Another issue is that local grids can become inundated and therefore unable to absorb more power. The result is that the costs can mount for developers in that, in addition to paying for a simple connecting line, they may also have to finance a wider scale grid upgrade to enable it to accommodate the new capacity.

This has resulted in a number of developers submitting multiple proposals for renewable energy projects while having no intention of building them all. They do this in the hope that one of the proposals will be granted a connection after a rival developer has paid for the necessary grid upgrades. These type of speculative applications have exacerbated interconnection queues.

Further dithering could prove costly

The Federal Energy Regulatory Commission (FERC) is attempting to rectify the problem. Last year it proposed interconnection reforms aimed at speeding up the process – they included implementing a “first-ready, first-served cluster study process”, which would mean transmission providers would conduct larger interconnection studies encompassing numerous proposed generating facilities, rather than separate studies for each individual facility. However, there are doubts about whether these proposals will be adopted amid talk of disagreement on the proposals among FERC’s four commissioners.

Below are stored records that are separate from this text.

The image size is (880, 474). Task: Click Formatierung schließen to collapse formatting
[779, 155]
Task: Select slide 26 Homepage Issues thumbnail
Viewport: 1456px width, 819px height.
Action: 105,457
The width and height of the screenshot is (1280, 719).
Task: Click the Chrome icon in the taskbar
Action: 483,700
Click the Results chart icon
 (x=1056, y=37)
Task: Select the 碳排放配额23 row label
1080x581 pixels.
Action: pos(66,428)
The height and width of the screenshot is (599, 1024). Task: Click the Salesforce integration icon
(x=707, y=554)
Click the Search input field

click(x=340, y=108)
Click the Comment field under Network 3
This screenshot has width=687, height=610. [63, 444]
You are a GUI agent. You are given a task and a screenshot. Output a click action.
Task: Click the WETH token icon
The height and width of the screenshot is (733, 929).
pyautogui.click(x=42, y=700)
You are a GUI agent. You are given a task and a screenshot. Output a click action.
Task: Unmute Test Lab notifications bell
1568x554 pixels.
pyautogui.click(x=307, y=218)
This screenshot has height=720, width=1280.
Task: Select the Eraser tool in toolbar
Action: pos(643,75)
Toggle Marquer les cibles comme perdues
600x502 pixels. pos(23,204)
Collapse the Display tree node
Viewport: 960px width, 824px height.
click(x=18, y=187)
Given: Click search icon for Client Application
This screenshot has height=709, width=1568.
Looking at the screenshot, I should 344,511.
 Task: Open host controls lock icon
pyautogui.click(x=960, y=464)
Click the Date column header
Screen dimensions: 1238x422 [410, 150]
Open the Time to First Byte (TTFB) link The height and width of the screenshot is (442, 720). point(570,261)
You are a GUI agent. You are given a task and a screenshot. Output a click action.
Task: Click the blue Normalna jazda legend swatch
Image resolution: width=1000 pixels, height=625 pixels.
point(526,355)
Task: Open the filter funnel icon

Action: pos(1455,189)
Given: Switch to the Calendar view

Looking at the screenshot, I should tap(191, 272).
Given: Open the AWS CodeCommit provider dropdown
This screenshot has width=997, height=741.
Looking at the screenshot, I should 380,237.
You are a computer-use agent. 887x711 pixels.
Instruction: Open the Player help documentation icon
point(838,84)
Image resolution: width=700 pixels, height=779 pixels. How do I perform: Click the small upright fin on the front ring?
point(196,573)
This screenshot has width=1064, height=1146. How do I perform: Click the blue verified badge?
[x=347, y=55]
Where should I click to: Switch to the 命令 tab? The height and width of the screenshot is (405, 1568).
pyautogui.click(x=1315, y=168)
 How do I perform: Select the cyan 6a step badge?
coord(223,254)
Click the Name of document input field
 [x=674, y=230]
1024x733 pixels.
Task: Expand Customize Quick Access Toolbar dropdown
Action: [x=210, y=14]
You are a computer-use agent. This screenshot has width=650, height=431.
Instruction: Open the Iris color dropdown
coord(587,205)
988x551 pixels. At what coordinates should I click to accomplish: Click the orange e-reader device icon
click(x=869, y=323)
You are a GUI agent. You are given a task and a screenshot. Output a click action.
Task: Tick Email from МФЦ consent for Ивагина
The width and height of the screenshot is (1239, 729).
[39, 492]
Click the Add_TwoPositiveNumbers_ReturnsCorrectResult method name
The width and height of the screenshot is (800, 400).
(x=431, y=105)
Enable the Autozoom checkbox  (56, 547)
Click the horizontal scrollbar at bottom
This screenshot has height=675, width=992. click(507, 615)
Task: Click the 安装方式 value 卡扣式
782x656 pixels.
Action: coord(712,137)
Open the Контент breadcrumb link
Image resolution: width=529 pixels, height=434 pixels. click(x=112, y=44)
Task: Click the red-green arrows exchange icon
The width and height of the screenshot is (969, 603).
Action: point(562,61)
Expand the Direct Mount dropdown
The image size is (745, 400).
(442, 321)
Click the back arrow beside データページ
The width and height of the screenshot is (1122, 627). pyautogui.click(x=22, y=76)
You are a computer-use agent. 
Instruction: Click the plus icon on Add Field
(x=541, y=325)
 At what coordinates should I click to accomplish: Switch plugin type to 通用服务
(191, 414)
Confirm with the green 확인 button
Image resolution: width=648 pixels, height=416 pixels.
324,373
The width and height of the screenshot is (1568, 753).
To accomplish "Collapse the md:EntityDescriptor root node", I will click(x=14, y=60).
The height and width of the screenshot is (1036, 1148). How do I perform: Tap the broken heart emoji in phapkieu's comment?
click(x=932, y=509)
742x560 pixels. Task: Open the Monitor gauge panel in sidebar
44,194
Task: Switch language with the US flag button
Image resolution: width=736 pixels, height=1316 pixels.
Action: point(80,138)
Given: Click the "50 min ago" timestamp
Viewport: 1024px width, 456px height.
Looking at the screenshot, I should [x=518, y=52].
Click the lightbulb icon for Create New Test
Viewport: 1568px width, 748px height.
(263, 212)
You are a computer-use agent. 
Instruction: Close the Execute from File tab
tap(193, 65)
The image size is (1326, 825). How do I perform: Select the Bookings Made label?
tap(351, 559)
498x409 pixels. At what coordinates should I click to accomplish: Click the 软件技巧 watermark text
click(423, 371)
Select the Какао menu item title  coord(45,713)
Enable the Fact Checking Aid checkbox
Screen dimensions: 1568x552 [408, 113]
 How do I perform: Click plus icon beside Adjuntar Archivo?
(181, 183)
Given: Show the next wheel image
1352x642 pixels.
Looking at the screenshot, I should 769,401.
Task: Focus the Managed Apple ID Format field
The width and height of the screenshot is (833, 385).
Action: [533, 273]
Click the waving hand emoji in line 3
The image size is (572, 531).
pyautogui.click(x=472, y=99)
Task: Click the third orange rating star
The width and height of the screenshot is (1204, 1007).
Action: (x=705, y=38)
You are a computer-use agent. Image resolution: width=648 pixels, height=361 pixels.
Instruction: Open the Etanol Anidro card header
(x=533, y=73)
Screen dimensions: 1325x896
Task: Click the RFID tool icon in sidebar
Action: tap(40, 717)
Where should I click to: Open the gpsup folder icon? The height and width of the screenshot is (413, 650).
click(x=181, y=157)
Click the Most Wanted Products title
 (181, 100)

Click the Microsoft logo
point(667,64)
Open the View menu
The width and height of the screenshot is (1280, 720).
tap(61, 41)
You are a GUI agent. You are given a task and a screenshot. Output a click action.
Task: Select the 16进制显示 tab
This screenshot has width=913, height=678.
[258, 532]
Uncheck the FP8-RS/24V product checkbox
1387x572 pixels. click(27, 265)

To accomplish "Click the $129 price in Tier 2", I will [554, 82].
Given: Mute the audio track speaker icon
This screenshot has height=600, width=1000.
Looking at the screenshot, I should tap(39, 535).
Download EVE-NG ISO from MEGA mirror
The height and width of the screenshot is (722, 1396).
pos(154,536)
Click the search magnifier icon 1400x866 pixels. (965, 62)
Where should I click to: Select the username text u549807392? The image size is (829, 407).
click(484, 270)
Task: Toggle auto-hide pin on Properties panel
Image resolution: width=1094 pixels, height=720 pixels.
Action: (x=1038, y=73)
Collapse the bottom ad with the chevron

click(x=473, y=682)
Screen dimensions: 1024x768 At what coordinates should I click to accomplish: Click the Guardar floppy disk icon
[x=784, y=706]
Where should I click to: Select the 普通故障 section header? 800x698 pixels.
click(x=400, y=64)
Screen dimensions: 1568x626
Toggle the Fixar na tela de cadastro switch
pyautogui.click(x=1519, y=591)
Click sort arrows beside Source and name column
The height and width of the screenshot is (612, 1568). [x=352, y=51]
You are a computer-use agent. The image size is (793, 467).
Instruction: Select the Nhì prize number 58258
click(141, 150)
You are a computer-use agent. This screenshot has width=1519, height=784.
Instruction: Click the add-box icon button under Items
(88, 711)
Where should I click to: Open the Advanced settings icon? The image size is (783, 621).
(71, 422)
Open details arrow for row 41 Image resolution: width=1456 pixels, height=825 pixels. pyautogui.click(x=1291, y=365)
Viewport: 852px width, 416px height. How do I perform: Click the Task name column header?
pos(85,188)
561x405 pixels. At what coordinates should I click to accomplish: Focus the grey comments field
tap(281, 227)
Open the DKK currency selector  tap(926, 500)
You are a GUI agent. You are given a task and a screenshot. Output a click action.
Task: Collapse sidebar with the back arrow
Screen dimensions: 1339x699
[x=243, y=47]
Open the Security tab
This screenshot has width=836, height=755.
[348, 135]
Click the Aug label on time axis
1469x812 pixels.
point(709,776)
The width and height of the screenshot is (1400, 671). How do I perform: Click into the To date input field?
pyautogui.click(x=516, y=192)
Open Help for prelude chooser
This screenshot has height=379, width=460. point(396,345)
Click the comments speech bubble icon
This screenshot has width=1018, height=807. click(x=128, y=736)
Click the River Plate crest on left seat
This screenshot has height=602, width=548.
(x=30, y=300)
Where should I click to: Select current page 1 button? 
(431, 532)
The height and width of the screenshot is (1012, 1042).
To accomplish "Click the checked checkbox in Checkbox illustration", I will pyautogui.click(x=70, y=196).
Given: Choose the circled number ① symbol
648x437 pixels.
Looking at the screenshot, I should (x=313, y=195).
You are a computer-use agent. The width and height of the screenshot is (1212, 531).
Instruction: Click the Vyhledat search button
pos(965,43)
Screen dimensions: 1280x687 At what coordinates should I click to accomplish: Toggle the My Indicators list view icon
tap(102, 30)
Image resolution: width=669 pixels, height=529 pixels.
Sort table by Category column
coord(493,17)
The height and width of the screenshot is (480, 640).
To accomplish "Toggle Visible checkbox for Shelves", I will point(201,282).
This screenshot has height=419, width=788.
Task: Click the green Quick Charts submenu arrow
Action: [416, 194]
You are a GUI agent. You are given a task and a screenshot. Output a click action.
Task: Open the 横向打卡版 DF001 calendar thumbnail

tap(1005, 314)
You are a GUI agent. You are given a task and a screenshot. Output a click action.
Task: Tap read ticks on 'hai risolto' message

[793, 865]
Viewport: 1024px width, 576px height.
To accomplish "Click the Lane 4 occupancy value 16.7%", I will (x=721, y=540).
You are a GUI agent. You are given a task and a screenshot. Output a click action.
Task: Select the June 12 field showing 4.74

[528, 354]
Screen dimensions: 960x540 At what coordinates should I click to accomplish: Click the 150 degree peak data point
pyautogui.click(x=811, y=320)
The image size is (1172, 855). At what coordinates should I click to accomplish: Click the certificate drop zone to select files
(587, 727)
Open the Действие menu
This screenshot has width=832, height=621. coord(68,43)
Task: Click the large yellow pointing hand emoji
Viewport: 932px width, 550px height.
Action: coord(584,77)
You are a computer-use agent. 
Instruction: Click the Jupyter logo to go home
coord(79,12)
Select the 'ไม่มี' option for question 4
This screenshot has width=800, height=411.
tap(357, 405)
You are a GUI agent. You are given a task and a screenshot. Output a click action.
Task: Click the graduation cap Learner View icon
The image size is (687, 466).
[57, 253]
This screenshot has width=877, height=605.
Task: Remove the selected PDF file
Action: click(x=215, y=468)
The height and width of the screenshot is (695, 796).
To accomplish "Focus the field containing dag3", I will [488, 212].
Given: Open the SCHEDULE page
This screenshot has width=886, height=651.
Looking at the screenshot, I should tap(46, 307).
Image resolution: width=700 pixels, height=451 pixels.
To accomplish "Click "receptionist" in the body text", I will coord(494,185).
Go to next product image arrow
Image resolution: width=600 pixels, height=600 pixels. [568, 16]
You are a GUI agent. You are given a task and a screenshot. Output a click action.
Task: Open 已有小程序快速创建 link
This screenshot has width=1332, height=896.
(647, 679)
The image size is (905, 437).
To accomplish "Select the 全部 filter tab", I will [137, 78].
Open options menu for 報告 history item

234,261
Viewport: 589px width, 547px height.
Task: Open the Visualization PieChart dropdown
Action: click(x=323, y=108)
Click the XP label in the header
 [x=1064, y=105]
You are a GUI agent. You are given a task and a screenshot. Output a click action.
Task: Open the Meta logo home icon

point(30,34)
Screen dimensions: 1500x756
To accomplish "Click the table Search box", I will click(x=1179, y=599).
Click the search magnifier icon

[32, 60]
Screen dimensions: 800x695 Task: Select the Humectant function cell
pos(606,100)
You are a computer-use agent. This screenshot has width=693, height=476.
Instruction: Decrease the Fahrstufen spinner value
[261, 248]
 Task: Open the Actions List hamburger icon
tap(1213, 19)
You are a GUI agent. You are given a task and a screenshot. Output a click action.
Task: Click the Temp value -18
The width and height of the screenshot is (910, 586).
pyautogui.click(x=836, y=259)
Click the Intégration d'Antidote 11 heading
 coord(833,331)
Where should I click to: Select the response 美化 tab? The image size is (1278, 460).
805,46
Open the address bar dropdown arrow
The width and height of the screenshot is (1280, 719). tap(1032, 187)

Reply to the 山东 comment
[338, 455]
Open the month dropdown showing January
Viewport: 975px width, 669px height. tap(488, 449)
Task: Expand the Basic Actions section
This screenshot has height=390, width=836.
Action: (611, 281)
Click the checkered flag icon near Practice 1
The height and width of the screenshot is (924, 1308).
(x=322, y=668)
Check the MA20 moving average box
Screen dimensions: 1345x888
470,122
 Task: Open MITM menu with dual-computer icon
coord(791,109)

But time for dithering is fast running out. While interconnection problems persist, dreams of drastic reductions in US emissions will remain just that, dreams. Worse still, if renewables capacity is blocked, we could actually see emissions increase due to a resurgence in the use of existing coal and gas plants as the US seeks to meet shortfalls in energy supplies. The IRA has undoubtedly provided a solid platform for the further deployment of energy storage, but major obstacles remain.